WORK TO BE COMPLETED:
In the entries that follow, find every line containing "Collapse" and copy it.

(Stored data entries)
-.-.-

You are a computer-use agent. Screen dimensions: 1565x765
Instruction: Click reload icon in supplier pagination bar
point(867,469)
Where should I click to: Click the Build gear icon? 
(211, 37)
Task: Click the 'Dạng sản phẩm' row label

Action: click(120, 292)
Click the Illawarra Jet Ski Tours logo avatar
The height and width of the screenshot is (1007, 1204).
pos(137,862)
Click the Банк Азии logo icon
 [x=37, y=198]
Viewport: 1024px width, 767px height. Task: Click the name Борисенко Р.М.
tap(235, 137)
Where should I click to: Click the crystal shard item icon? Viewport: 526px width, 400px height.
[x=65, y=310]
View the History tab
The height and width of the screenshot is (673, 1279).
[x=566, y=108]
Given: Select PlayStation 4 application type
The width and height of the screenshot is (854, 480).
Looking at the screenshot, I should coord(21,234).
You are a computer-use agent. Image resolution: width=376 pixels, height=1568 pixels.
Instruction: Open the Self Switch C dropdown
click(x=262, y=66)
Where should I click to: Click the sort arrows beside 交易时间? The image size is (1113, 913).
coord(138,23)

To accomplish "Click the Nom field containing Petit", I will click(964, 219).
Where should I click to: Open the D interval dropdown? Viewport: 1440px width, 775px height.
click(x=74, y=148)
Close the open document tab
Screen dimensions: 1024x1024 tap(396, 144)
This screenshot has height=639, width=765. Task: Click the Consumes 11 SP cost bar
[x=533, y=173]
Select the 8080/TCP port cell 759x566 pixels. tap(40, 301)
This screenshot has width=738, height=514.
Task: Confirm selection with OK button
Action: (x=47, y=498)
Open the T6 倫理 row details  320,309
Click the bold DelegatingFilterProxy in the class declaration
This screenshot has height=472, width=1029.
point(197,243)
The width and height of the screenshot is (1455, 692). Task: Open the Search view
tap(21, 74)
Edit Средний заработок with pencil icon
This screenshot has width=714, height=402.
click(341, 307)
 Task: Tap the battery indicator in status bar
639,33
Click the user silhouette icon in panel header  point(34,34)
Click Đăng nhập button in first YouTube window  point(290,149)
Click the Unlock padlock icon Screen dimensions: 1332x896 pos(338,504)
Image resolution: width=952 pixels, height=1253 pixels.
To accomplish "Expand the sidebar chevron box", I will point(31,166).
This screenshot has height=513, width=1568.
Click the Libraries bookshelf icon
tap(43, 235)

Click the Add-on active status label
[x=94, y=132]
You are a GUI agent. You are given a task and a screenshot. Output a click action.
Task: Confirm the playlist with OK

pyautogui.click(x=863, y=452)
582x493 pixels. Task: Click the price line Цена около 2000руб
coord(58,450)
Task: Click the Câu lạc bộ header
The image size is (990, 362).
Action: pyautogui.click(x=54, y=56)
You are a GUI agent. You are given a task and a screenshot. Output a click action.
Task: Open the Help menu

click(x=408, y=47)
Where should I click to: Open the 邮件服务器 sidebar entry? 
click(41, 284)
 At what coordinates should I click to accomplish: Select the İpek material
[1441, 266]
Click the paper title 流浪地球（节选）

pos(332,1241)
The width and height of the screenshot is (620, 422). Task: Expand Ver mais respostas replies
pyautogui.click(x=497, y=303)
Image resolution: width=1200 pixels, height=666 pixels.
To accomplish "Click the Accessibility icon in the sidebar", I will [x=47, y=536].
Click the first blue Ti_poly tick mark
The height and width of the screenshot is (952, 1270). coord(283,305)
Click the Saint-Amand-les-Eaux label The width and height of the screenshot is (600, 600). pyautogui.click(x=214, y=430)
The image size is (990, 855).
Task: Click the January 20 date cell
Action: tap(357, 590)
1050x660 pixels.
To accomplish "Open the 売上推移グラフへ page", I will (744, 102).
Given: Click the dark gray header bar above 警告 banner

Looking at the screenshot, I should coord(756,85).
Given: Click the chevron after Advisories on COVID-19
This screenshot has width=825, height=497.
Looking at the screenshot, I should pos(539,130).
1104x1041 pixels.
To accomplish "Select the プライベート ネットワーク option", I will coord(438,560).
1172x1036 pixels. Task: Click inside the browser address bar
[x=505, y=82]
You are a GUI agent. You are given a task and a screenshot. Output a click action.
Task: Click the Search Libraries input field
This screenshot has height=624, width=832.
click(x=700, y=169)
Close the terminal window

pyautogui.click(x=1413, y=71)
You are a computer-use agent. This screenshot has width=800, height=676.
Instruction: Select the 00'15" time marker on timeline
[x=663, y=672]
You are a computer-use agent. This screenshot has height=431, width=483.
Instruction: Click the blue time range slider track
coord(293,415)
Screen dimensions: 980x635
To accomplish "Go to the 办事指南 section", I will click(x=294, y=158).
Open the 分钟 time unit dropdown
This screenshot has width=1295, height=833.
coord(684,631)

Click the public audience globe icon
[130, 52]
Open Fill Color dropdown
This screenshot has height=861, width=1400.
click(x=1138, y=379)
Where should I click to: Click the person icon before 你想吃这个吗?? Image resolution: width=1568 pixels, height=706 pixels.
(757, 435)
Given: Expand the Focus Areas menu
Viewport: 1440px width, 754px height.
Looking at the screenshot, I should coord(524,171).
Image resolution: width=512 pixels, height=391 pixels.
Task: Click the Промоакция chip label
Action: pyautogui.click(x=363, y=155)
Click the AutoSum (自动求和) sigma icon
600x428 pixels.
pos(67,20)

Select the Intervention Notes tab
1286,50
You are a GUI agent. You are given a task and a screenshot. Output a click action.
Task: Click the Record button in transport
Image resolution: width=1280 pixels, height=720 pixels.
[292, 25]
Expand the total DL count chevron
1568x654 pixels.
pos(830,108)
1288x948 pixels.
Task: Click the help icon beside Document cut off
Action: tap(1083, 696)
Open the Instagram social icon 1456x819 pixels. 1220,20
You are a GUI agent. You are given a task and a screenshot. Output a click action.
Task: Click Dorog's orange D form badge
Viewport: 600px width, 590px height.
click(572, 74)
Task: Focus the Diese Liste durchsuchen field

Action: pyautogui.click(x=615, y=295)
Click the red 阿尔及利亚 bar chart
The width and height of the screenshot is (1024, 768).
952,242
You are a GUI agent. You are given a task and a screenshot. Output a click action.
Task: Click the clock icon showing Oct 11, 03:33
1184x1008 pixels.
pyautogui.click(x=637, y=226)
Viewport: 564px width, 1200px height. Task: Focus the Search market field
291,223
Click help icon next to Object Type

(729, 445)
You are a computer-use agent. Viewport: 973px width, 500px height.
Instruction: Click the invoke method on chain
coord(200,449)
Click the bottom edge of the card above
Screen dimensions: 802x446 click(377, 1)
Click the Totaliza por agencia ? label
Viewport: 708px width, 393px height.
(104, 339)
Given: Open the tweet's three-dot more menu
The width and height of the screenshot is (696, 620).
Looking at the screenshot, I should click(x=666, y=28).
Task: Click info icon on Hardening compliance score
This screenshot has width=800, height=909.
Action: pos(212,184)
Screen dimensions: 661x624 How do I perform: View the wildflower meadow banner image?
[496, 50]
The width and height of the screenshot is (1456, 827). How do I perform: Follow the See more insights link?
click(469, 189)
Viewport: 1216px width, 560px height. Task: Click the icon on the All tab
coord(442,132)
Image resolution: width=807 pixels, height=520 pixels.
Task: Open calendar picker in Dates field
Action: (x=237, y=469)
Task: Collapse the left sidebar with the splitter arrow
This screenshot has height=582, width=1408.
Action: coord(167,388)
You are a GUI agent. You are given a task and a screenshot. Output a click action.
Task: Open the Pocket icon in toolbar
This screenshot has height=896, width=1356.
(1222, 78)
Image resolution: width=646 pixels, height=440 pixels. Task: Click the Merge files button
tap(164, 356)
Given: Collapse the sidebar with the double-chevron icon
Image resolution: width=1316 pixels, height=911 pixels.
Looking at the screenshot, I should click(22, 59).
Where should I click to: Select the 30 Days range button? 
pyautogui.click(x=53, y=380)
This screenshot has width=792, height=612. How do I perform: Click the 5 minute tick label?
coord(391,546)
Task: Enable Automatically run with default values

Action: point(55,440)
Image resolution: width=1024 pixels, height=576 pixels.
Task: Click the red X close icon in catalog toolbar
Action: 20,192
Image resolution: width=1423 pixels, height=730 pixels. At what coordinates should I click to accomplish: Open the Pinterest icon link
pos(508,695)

-.-.-

ANSWER SECTION:
Task: Collapse the left sidebar with the splitter arrow
Given: Collapse the sidebar with the double-chevron icon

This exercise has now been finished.